Cassava is quite new, but has the same goals as lazy-csv.
Its about a year old now - http://blog.johantibell.com/2012/08/a-new-fast-and-easy-to-use-csv-library.html
I know Johan has been working on the benchmarks of late - it would be very good to know how the two compare in features
To run, check out the cassava repo on GitHub and run: cabal configure --enable-benchmarks && cabal build && cabal bench
Here are the results (all the normal caveats for benchmarking applies):
benchmarking positional/decode/presidents/without conversion
mean: 62.85965 us, lb 62.56705 us, ub 63.26101 us, ci 0.950
std dev: 1.751446 us, lb 1.371323 us, ub 2.295576 us, ci 0.950
benchmarking positional/decode/streaming/presidents/without conversion
mean: 93.81925 us, lb 91.14701 us, ub 98.19217 us, ci 0.950
std dev: 17.20842 us, lb 11.58690 us, ub 23.41786 us, ci 0.950
benchmarking comparison/lazy-csv
mean: 133.2609 us, lb 132.4415 us, ub 135.3085 us, ci 0.950
std dev: 6.193178 us, lb 3.123661 us, ub 12.83148 us, ci 0.950
The two first set of numbers are for cassava (in the all-at-once vs streaming mode). The last set is for lazy-csv.

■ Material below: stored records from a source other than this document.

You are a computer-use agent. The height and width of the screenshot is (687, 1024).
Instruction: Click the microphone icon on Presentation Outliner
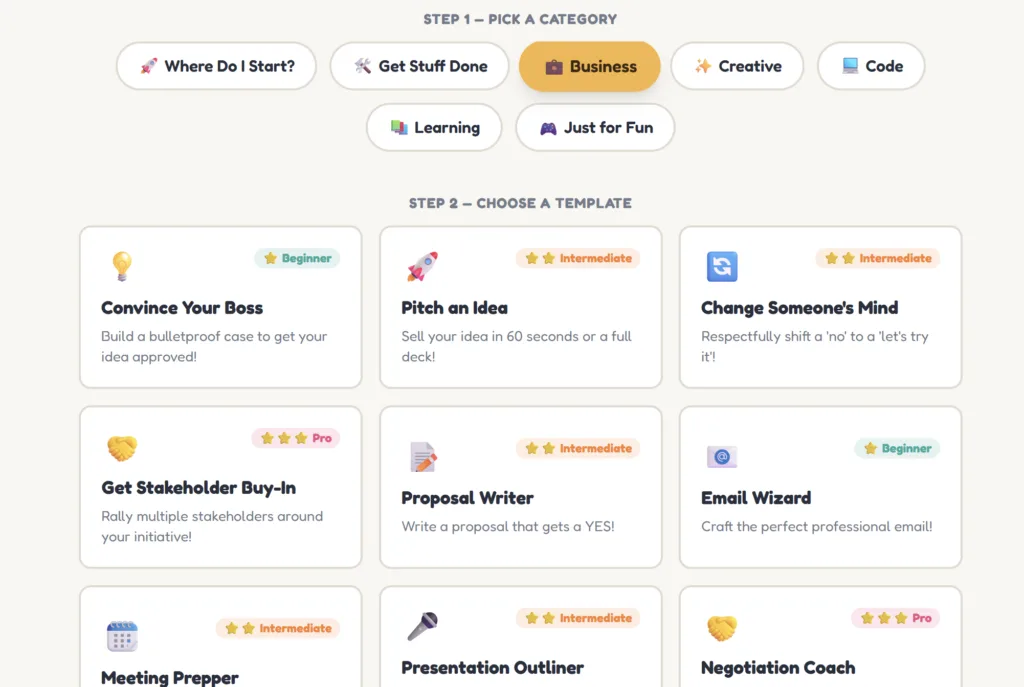422,627
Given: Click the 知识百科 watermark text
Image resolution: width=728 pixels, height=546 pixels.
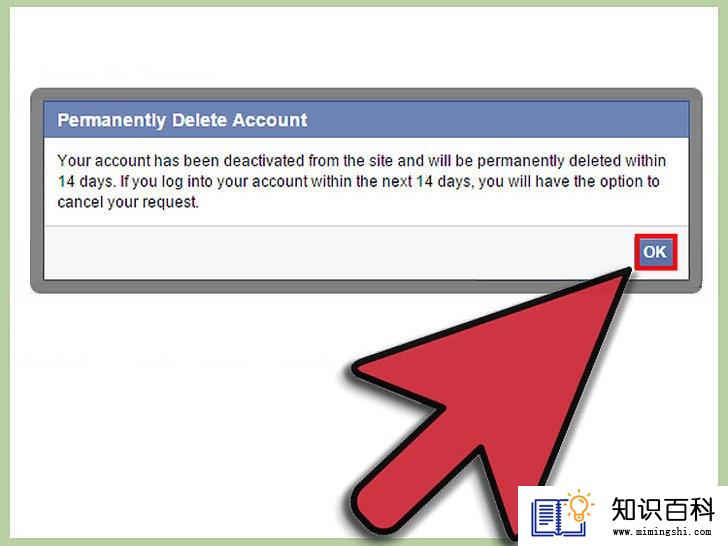Looking at the screenshot, I should (662, 509).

The feature sets of the two libraries are quite different. Both do basic CSV parsing (with some extensions).
* lazy-csv parses CSV data to something akin to [[ByteString]], but with a heavy focus on error recovery and precise error messages.

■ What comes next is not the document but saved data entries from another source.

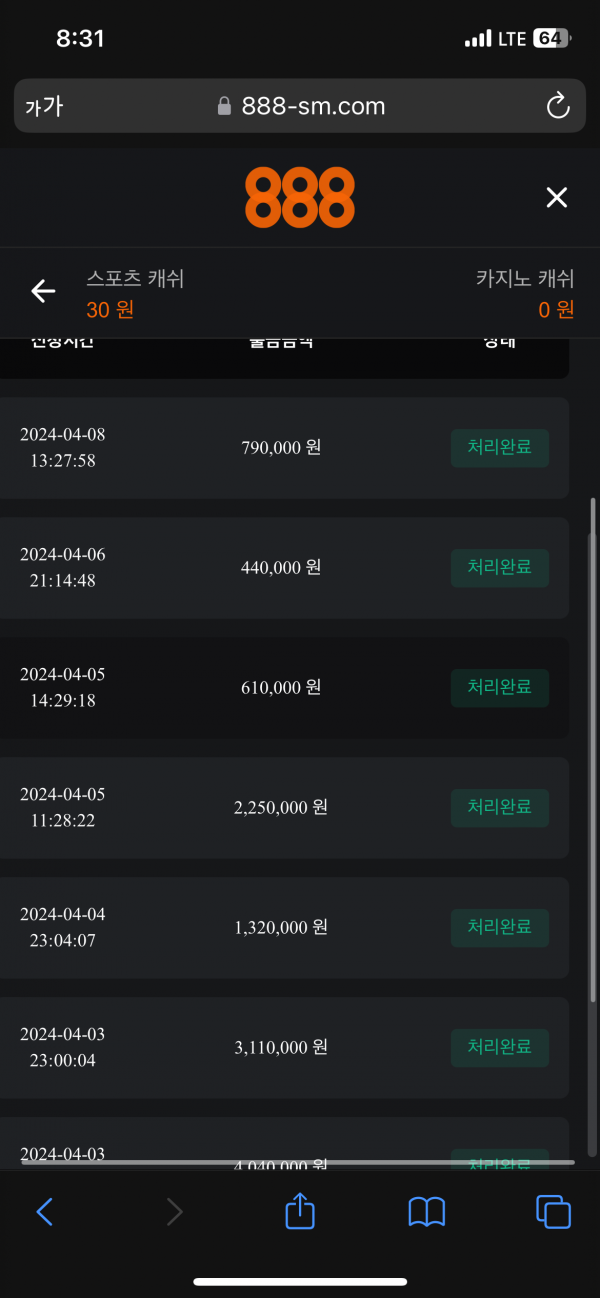
Task: Tap the 3,110,000 원 amount text
Action: pyautogui.click(x=281, y=1047)

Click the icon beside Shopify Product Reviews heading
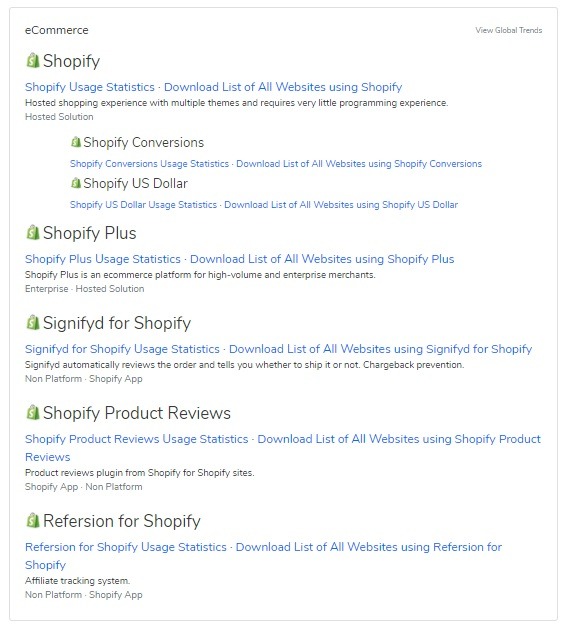tap(32, 412)
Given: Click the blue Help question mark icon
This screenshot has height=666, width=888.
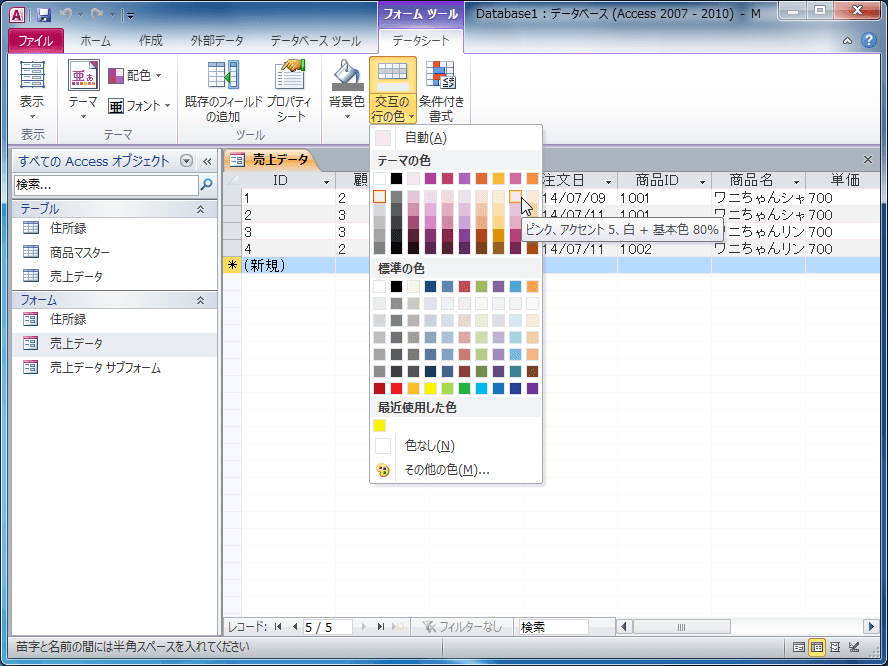Looking at the screenshot, I should (x=870, y=41).
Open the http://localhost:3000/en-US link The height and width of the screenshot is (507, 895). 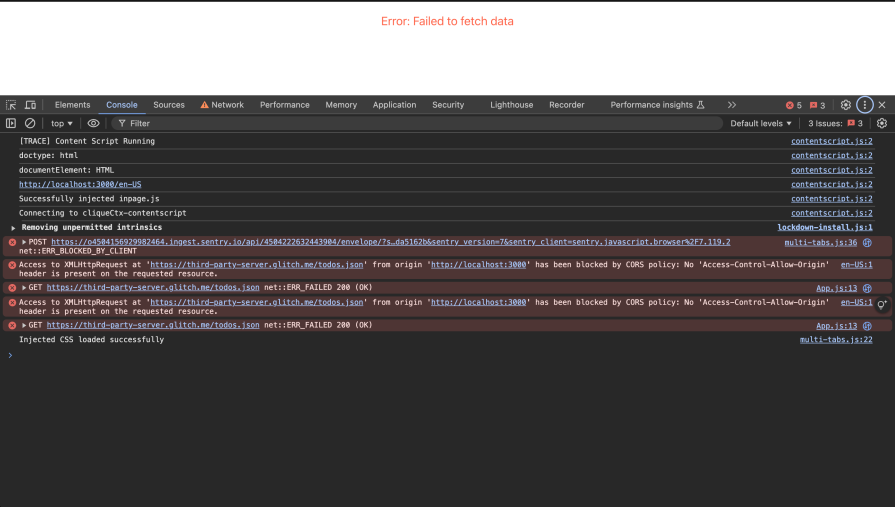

* cassava parses CSV data to [a], where a is a user-defined type that represents a CSV record. There are options to recover from *type conversion* errors, but not from malformed CSV. cassava has several parsing modes: incremental for parsing interleaved with I/O, streaming for lazy parsing (with or without I/O), and all-at-once parsing for when you want to hold all the data in memory.